▶ [TASK PROMPT] Print out the full listing, exactly.

>>>

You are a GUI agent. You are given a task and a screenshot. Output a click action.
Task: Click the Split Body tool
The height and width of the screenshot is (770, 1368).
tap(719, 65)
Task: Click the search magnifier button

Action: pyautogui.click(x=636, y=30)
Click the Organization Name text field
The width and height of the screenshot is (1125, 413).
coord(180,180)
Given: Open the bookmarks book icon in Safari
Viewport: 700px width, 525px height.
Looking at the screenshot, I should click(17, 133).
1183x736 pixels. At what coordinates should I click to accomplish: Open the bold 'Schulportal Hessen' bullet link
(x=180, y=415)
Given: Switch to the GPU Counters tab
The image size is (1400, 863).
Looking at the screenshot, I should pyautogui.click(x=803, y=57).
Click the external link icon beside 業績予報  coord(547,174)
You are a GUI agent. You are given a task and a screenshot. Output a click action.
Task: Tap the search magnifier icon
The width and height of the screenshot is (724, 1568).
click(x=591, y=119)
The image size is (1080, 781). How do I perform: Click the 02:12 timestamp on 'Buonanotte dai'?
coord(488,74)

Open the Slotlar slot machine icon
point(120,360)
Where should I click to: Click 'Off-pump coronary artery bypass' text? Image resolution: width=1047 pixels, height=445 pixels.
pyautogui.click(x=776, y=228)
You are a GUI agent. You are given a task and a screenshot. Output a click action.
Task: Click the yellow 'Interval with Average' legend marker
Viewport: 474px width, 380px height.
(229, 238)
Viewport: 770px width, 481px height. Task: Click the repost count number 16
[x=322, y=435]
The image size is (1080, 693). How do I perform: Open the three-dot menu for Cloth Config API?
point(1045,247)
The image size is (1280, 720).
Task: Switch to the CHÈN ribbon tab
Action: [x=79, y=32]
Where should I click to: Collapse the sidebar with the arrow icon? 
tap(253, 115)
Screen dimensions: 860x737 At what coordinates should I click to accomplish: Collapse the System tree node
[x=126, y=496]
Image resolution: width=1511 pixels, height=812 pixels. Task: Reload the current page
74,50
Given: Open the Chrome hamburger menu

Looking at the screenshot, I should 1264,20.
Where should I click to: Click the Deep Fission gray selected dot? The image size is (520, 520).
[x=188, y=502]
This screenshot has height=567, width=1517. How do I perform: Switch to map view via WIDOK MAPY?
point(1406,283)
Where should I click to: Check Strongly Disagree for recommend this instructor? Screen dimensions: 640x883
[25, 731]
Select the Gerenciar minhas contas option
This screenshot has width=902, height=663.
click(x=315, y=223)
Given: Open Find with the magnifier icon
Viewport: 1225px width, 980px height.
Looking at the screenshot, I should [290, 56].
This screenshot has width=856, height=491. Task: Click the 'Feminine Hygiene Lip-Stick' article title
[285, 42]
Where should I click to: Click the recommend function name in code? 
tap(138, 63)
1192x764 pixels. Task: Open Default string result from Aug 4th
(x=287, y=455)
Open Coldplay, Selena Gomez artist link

<<<

▶ [ANSWER TO THE PROBLEM]
You are a GUI agent. You are given a task and a screenshot. Output a click action.
Task: Click the Split Body tool
The height and width of the screenshot is (770, 1368).
tap(719, 65)
Task: Click the search magnifier button

Action: pyautogui.click(x=636, y=30)
Click the Organization Name text field
The width and height of the screenshot is (1125, 413).
coord(180,180)
Given: Open the bookmarks book icon in Safari
Viewport: 700px width, 525px height.
Looking at the screenshot, I should click(17, 133).
1183x736 pixels. At what coordinates should I click to accomplish: Open the bold 'Schulportal Hessen' bullet link
(x=180, y=415)
Given: Switch to the GPU Counters tab
The image size is (1400, 863).
Looking at the screenshot, I should pyautogui.click(x=803, y=57).
Click the external link icon beside 業績予報  coord(547,174)
You are a GUI agent. You are given a task and a screenshot. Output a click action.
Task: Tap the search magnifier icon
The width and height of the screenshot is (724, 1568).
click(x=591, y=119)
The image size is (1080, 781). How do I perform: Click the 02:12 timestamp on 'Buonanotte dai'?
coord(488,74)

Open the Slotlar slot machine icon
point(120,360)
Where should I click to: Click 'Off-pump coronary artery bypass' text? Image resolution: width=1047 pixels, height=445 pixels.
pyautogui.click(x=776, y=228)
You are a GUI agent. You are given a task and a screenshot. Output a click action.
Task: Click the yellow 'Interval with Average' legend marker
Viewport: 474px width, 380px height.
(229, 238)
Viewport: 770px width, 481px height. Task: Click the repost count number 16
[x=322, y=435]
The image size is (1080, 693). How do I perform: Open the three-dot menu for Cloth Config API?
point(1045,247)
The image size is (1280, 720).
Task: Switch to the CHÈN ribbon tab
Action: [x=79, y=32]
Where should I click to: Collapse the sidebar with the arrow icon? 
tap(253, 115)
Screen dimensions: 860x737 At what coordinates should I click to accomplish: Collapse the System tree node
[x=126, y=496]
Image resolution: width=1511 pixels, height=812 pixels. Task: Reload the current page
74,50
Given: Open the Chrome hamburger menu

Looking at the screenshot, I should 1264,20.
Where should I click to: Click the Deep Fission gray selected dot? The image size is (520, 520).
[x=188, y=502]
This screenshot has height=567, width=1517. How do I perform: Switch to map view via WIDOK MAPY?
point(1406,283)
Where should I click to: Check Strongly Disagree for recommend this instructor? Screen dimensions: 640x883
[25, 731]
Select the Gerenciar minhas contas option
This screenshot has width=902, height=663.
click(x=315, y=223)
Given: Open Find with the magnifier icon
Viewport: 1225px width, 980px height.
Looking at the screenshot, I should [290, 56].
This screenshot has width=856, height=491. Task: Click the 'Feminine Hygiene Lip-Stick' article title
[285, 42]
Where should I click to: Click the recommend function name in code? 
tap(138, 63)
1192x764 pixels. Task: Open Default string result from Aug 4th
(x=287, y=455)
Open Coldplay, Selena Gomez artist link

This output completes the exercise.